In length it is fifty-five feet by thirty-five feet broad - pierced for six
windows in each story, with a well-proportioned door, in the centre.
In
1843, at the date of my first visit, the floor of the second story was yet
tolerably strong: I ascended to it by a rickety, old staircase. The ruin
was sketched in 1858, by Col. Benj. Lossing, and reproduced in Harper's
Magazine for January, 1859. The lofty mountain to the north-west of it
is called La Montagne des Ormes; for more than a century, the
Charlesbourg peasantry designate the ruin as La Maison de la Montagne.

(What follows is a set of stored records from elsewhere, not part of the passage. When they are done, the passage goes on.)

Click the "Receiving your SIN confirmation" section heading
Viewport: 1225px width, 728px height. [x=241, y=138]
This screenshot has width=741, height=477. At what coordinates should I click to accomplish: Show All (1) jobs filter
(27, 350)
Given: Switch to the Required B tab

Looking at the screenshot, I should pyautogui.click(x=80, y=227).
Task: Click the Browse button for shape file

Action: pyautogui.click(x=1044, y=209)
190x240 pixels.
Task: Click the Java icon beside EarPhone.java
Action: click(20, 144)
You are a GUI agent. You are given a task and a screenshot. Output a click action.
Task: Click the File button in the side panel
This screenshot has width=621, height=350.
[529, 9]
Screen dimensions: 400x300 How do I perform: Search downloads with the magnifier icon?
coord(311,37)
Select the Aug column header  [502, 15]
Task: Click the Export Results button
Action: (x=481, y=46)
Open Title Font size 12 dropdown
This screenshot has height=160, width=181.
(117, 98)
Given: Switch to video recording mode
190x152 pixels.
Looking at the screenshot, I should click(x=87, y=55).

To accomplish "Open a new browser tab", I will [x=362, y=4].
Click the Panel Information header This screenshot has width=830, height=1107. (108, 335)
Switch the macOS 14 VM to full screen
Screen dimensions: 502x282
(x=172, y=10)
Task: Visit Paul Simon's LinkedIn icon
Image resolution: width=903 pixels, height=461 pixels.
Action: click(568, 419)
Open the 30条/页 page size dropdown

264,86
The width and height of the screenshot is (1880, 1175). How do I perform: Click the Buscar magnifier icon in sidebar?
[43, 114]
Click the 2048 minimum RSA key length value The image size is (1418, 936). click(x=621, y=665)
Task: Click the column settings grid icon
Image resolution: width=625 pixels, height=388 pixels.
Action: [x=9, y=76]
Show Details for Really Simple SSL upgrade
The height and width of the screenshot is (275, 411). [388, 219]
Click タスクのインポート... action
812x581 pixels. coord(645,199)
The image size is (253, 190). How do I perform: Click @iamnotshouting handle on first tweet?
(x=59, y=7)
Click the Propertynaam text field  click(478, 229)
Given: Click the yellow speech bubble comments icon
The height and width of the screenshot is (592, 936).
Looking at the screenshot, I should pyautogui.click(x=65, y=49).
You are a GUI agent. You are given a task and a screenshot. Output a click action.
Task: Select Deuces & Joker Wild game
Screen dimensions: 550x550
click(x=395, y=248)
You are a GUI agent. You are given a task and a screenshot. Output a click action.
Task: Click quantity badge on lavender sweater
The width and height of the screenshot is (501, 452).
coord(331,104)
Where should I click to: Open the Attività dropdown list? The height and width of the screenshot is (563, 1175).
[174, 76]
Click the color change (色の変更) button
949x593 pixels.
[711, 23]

The English have christened it the Hermitage, whilst to the French
portion of the population, it is known as Chateau-Bigot, or Beaumanoir;
and truly, were it not on account of the associations which surround the
time-worn pile, few would take the trouble to go and look at the dreary
object.
The land on which it stands was formerly included in the Fief de la
Trinite granted between 1640 and 1650 to Monsieur Denis, a gentleman
from La Rochelle, in France, the ancestor of the numerous clans of Denis,
Denis de la Ronde, Denis de Vitre, &c. The seigniory was subsequently sold
to Monseigneur de Laval, a descendant of the Montmorency's, who founded in
1663 the Seminary of Quebec, and one of the most illustrious prelates in
New France, the portion towards the Mountain was dismembered.